There are evils so vast and radical that nothing short of a bloody revolution has hitherto been found sufficient to extirpate them. So the eradication of slavery throughout a country containing 4,000,000 of slaves, estimated by their masters as property worth $1,200,000,000 or $1,500,000,000. So (a difficulty greater still) the eradication of that prejudice of race and color which first suggested to the cupidity of white men the exaction of forced labor from negroes, and has ever since been fed and fostered through the influence of the abuse to which it gave birth.

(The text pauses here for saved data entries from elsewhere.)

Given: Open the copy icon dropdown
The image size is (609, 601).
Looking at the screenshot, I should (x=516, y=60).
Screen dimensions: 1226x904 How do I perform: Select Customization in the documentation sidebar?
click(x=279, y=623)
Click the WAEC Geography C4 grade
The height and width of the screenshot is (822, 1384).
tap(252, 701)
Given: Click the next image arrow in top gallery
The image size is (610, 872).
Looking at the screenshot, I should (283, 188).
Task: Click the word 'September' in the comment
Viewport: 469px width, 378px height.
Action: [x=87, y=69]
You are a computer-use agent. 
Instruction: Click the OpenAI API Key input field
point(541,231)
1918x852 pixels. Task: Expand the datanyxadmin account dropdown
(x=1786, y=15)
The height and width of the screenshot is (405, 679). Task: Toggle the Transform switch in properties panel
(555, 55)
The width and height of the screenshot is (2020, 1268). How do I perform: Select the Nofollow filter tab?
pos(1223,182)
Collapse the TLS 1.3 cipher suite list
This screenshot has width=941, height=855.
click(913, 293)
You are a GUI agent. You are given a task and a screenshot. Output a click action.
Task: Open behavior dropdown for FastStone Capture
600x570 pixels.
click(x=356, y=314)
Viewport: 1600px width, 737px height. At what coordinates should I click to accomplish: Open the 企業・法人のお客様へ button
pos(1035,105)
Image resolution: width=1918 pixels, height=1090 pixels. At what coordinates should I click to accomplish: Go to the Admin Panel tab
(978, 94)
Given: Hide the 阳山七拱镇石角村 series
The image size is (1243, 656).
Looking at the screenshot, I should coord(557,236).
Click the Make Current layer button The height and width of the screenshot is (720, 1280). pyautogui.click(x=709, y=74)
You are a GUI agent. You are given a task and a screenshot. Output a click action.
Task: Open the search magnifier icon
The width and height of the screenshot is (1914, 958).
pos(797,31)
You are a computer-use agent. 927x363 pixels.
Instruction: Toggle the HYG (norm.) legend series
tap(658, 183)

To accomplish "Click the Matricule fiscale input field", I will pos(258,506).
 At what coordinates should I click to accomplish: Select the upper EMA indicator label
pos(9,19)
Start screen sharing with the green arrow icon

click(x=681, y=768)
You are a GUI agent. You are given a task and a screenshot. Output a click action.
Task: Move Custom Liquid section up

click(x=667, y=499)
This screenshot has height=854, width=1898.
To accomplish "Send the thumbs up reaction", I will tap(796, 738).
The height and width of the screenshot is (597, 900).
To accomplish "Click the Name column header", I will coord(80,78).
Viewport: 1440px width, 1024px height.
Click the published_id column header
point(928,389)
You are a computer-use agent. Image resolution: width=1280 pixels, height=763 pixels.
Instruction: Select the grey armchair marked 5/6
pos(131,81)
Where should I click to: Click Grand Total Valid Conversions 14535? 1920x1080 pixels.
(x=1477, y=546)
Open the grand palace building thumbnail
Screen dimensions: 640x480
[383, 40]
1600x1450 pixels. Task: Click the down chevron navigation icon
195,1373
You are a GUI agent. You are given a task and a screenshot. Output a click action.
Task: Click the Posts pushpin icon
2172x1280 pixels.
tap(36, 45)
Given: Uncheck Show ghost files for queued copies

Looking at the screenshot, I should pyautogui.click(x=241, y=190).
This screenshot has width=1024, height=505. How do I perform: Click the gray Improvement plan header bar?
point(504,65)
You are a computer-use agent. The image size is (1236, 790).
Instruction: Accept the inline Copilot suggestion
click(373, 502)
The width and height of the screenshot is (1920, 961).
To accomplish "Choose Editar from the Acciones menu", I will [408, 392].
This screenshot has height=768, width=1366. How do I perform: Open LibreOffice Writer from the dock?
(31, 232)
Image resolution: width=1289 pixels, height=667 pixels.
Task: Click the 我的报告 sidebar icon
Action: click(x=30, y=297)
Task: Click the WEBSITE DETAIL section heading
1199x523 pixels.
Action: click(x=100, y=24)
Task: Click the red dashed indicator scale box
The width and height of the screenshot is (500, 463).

Such a revolution may bring about changes of national opinion and national condition which wise and philosophical writers had pronounced to be beyond the limits of possibility. Thus De Tocqueville, when in his work on American Democracy, he said:
To induce the whites to abandon the opinion they have conceived of the moral and intellectual inferiority of their former slaves the negroes must change, but as long as this opinion exists they cannot change. a
This would make the future of the American negro, free or slave, absolutely hopeless; but no absolutely hopeless future exists, under the economy of God, in this world of progress.
There never were good reasons for saying this. But to say it to- day would be far more inexcusable than to have said it when De Tocqueville wrote. We have gathered, during the vast upheavals of the last three years, such experience as ages of undisturbed monotony might fail to furnish. Events have occurred which no human foresight could anticipate. Contingencies have arisen which not only convulse our political world, but stir to their foundations the social elements of society around us.
The whites have changed and are still rapidly changing, their opinion of the negro. And the negro, in his new condition as freedman, is himself to some extent, a changed being. No one circumstances has tended so much to these results as the display of manhood in negro soldiers. Though there are higher qualities than strength and physical courage, yet, in our present stage of civilization, there are no qualities which command from the masses more respect.
But De Tocqueville could never have imagined, even as a remote possibility the raising and equipping in the United States of 100,000 negro troops.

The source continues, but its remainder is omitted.